→ やること
下に示す札幌の地下歩行空間を描いた文章では、そこでパフォーマンスをすることが許されているのはどんな大道芸人か。

平日の午後、
大通り側から歩き始め札幌駅へと向かう。
早足で僕を追い越していくサラリーマン、
ニコニコと談笑しながら通り過ぎる若者たち、
大きな荷物を抱えて上を見上げ
スマホを確認し歩く方向を確かめる
異国から来た観光客、
眉間にしわを寄せながら
何やらぶつぶつと独り言を言っている叔母さま…。
ありとあらゆる人が行き交う
札幌駅前通りのもう一つの顔が地下歩行空間。
そんな人々の流れに翻弄されないように
未だ工事が終わらないコンコースへと
たどり着くその直前に
突如僕の耳に飛び込んで来たのが
雑音混じりのマイクを通した
元気のいい青年の声でした。
そう、地下歩行空間には
オーディションを勝ち抜きライセンスを得た
大道芸人だけがパフォーマンスをすることが
許されたスペースがあり、
歩く人々の気忙しい心と足を止め、
ひと時の癒しの時間を
提供してくれているのです。
キャップのツバを後ろにまわし
ヘッドセットマイクを装着して
小気味のいい口調で観客を煽る青年は
美しい水晶玉を
空中に浮かせているかのように見せ、
人々の足を止めていました。
ほんの少しだけ覗くつもりが
彼の軽妙なトークと
程良い焦らしから繰り出す【技】に
思わず魅入ってしまい
じっくりと足を止める事になってしまう始末。

→ 提供データ
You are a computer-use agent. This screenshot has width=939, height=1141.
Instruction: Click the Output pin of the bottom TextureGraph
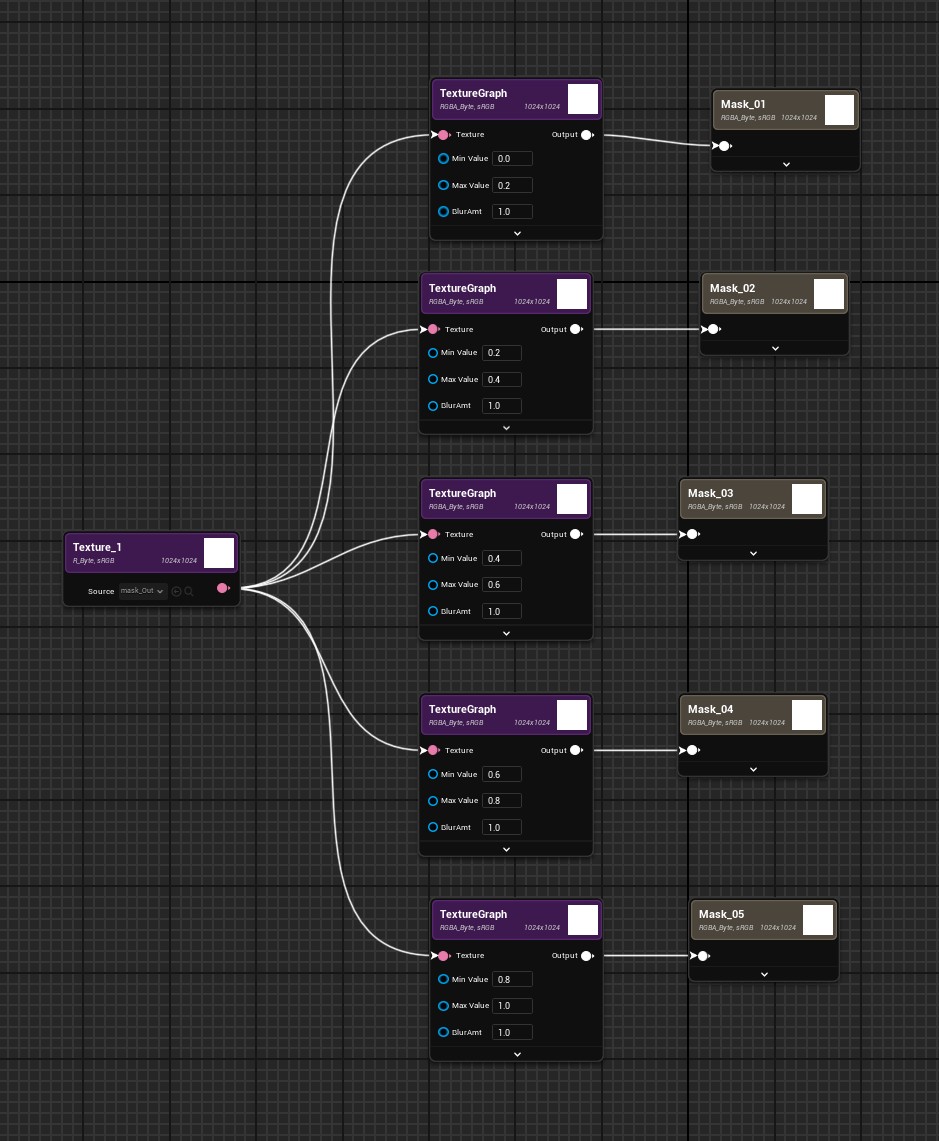[x=586, y=956]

→ 解答例
オーディションを勝ち抜き、ライセンスを得た大道芸人だけ。